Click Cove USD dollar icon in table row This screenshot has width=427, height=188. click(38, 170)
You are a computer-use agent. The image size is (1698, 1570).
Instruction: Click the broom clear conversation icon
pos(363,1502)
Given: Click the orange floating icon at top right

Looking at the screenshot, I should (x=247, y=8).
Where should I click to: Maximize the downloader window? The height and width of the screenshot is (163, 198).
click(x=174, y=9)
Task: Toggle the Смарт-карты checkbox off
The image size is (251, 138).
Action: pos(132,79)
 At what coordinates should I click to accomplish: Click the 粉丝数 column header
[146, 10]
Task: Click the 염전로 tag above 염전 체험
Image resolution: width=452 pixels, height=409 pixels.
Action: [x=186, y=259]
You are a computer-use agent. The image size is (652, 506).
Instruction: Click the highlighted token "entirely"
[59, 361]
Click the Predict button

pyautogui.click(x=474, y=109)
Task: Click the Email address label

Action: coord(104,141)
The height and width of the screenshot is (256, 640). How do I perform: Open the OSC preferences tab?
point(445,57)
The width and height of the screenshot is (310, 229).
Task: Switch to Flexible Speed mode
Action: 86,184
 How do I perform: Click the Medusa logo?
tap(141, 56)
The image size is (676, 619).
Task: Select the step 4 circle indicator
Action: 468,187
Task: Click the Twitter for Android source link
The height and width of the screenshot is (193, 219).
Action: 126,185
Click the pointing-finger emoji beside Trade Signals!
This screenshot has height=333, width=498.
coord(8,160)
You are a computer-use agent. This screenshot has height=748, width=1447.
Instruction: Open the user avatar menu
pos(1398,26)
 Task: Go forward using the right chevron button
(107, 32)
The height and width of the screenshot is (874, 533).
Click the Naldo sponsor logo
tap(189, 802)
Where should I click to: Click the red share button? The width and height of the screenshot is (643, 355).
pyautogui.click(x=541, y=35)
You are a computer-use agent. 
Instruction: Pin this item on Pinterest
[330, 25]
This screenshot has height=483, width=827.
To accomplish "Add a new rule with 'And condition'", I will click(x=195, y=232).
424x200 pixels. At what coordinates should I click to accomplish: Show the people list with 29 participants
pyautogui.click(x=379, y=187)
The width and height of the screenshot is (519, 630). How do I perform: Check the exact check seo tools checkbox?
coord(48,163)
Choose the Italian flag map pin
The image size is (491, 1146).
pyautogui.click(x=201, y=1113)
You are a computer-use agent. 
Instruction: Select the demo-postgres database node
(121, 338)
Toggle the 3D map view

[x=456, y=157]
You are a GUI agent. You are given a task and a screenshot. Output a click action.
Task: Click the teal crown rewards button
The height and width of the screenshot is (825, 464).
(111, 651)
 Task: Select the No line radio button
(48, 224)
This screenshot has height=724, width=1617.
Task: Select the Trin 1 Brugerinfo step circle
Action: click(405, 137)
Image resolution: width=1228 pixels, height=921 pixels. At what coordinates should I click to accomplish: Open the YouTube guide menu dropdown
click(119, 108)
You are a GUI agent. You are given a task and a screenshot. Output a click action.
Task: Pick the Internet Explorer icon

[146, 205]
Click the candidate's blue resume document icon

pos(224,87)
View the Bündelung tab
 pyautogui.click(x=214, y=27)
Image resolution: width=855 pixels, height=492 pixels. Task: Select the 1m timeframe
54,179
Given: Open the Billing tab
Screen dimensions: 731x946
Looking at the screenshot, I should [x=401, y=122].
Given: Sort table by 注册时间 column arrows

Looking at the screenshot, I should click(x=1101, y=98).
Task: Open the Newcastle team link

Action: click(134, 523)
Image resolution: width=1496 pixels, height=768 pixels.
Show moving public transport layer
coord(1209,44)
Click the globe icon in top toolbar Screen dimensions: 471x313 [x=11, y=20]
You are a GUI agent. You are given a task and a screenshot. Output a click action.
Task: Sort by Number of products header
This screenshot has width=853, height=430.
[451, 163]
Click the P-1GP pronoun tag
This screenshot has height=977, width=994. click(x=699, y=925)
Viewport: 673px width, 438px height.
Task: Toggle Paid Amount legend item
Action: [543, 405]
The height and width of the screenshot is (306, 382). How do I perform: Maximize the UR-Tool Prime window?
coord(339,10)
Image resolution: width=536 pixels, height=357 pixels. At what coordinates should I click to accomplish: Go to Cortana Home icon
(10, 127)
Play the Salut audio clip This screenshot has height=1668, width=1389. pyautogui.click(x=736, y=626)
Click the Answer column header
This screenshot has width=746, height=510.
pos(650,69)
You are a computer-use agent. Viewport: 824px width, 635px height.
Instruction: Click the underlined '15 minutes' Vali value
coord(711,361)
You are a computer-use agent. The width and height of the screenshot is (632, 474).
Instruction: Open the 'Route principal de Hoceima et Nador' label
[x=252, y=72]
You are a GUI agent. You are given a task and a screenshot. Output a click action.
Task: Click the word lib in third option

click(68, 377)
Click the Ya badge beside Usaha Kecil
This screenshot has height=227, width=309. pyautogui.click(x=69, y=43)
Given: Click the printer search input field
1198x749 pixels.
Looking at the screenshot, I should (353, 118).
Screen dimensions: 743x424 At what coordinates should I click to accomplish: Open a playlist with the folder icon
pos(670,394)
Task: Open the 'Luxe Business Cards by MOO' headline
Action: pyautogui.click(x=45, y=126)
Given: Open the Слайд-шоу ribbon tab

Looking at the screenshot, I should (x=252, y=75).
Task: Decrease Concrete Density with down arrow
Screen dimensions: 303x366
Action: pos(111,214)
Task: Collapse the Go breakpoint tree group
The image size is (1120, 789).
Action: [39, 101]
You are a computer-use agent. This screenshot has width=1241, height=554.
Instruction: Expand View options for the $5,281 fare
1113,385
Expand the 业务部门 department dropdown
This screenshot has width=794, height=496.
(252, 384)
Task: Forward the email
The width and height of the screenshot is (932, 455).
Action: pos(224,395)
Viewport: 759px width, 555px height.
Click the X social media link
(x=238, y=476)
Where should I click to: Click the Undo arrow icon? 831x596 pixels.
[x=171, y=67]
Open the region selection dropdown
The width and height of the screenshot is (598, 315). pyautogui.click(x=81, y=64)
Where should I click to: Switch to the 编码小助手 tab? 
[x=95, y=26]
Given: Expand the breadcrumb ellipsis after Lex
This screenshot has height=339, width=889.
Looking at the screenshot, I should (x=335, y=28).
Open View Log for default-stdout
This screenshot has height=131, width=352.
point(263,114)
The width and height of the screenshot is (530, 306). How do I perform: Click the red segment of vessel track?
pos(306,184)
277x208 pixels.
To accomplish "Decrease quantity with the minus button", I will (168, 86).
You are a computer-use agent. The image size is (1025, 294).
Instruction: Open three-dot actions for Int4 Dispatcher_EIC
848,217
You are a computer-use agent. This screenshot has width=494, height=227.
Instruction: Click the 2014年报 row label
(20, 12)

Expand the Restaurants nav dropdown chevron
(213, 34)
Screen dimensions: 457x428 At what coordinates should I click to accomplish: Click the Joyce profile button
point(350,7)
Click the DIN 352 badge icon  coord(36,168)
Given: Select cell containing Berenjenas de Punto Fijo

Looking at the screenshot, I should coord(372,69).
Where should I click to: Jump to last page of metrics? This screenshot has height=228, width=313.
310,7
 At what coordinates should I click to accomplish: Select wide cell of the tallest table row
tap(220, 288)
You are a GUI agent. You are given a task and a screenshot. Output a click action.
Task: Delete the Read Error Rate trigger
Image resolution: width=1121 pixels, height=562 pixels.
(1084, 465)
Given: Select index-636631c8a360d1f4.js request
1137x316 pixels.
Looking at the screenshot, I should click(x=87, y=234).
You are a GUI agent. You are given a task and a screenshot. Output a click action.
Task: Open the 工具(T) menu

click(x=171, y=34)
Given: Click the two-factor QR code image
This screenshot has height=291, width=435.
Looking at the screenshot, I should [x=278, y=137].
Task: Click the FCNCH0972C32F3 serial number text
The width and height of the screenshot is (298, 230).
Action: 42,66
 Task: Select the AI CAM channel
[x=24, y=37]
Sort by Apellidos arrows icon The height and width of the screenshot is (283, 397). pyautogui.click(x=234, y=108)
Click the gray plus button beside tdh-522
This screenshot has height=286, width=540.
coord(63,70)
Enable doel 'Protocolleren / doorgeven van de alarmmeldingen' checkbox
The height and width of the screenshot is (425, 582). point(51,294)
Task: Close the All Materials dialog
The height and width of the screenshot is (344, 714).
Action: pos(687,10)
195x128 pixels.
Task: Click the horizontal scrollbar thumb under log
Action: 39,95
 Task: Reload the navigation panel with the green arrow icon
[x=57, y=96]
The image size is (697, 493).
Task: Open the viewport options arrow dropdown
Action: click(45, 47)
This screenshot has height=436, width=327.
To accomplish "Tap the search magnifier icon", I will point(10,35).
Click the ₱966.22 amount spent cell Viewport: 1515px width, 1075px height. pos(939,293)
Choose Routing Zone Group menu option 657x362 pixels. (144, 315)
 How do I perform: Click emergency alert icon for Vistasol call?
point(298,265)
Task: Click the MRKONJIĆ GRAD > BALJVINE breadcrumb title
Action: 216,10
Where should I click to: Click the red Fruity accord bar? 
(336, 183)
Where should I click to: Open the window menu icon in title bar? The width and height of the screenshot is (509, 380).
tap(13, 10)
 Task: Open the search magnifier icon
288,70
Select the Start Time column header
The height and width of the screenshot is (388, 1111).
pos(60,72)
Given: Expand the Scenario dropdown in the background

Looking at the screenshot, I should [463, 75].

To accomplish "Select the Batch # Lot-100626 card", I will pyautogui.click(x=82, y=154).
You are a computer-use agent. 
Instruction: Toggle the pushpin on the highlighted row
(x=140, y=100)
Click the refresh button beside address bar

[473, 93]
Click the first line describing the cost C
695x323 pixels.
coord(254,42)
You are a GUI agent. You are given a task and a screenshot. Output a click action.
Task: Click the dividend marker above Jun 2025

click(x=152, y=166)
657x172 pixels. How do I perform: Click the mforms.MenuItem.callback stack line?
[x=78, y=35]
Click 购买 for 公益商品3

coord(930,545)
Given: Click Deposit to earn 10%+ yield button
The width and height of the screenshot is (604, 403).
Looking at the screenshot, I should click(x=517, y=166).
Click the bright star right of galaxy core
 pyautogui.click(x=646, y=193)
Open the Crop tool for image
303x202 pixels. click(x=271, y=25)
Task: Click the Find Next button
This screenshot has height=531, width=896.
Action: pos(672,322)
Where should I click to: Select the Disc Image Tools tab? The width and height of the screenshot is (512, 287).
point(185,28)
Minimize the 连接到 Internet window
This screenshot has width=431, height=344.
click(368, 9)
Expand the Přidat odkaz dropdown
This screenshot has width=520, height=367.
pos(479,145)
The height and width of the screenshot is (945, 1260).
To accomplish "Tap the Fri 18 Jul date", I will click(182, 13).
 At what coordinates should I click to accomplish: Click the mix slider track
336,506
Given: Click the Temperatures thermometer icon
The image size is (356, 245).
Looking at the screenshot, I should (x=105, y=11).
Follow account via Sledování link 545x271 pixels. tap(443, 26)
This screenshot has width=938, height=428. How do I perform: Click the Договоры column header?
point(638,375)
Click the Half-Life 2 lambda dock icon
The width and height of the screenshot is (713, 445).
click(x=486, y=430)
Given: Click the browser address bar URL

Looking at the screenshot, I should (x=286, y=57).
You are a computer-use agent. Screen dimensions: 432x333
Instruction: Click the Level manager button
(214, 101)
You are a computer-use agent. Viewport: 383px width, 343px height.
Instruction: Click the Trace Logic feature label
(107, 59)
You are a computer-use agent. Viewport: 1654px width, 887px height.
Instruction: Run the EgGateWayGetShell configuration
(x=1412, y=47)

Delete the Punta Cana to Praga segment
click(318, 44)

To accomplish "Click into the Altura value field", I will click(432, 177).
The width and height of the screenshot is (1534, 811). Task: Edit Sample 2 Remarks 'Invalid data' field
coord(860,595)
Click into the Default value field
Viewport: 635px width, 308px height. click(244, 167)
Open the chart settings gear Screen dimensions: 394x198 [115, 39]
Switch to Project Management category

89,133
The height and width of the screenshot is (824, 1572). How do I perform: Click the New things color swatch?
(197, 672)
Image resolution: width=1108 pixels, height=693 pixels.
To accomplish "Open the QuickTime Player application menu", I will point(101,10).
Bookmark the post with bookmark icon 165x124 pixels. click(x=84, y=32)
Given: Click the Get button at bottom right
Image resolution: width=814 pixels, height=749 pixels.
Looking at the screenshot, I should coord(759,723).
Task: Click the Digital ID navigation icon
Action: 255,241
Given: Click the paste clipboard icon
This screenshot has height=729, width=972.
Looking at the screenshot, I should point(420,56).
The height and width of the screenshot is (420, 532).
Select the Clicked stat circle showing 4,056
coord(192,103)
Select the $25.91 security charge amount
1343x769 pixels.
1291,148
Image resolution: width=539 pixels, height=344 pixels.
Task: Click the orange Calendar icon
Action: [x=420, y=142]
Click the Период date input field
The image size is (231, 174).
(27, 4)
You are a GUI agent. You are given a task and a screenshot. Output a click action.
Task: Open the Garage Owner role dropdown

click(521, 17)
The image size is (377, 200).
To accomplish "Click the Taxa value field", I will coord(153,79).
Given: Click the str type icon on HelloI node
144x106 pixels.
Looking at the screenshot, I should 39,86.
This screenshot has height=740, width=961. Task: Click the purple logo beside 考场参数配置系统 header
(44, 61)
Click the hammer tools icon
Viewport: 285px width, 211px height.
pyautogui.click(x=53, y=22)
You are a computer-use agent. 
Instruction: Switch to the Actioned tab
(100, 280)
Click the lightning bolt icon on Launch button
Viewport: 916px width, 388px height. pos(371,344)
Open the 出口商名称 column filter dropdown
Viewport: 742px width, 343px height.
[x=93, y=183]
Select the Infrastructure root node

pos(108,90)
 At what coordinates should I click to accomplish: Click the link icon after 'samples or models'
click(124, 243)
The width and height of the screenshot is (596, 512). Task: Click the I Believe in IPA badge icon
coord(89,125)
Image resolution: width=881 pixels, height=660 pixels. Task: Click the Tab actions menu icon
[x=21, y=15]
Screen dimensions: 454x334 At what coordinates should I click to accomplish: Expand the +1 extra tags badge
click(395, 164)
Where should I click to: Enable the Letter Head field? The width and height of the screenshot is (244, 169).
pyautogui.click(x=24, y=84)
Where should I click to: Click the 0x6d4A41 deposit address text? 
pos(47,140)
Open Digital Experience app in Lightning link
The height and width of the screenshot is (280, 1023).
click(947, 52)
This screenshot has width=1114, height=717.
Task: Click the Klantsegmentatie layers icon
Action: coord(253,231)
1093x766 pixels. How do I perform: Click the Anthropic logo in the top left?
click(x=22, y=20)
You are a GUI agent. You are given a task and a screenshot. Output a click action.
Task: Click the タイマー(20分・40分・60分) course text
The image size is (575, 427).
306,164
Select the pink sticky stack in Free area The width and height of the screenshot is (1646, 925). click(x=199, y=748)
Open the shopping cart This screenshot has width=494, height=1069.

The task:
Once you have counted the lines of the records holding the string "Decrease", state that number with no other words.

Written solution:
2